Morrison was appealing the conviction when he was found dead in a Paris bathtub in 1971. The meeting Thursday comes a day after the singer would have turned 67.
Crist can't issue a pardon on his own. He and the three-member Cabinet serve as the Clemency Board. Approval is required by the governor and at least two other members.
Chief Financial Officer Alex Sink, who was previously undecided, said Wednesday that she would vote for the pardon, said Sink spokesman Kevin Cate. She joined Agriculture Commissioner Charles Bronson who previously declared his support for the idea. Only Attorney General Bill McCollum remains uncommitted. All are leaving office Jan. 4.
The did-he-or-didn't-he debate has been revived by Crist's interest in the case. The surviving band members say a drunken Morrison teased the Miami crowd, but never exposed himself.
"It never actually happened. It was mass hypnosis," Ray Manzarek, The Doors' keyboard player, told the AP.
Manzarek and guitarist Robby Krieger said Morrison's behavior was influenced by an acting troupe that disrobed during plays.
"He was just doing a mind trip — as they would say — a mind trip on the audience and they totally fell for it," Manzarek said.
"There were 100 photos offered in evidence at the trial, photos of everything — Jim with the lamb, Jim with the hat, on the stage collapsing, riot in the audience. Not one photo of Jim's magnificent member," said Manzarek.
Crist began considering a pardon for Morrison in 2007 at the at the urging of a fan. He says he has doubts about whether Morrison actually exposed his penis during the rowdy Miami concert March 1, 1969. Morrison was convicted of public profanity and indecent exposure and sentenced to six months in jail and a $500 fine.

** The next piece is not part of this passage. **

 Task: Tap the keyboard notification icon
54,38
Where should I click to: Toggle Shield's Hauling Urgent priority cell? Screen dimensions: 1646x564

A pardon won't change Morrison's image, but it will right a wrong, Manzarek and Krieger said.
"Jim's legacy is one of Dionysian madness and frenzy and of a chaotic American poet. I don't think that the Miami episode has altered his image one iota," Manzarek said.
Krieger added: "Nobody would like to have that charge hanging over their head even if they are dead. I'm sure his family would be happy to see that go, especially since it never happened."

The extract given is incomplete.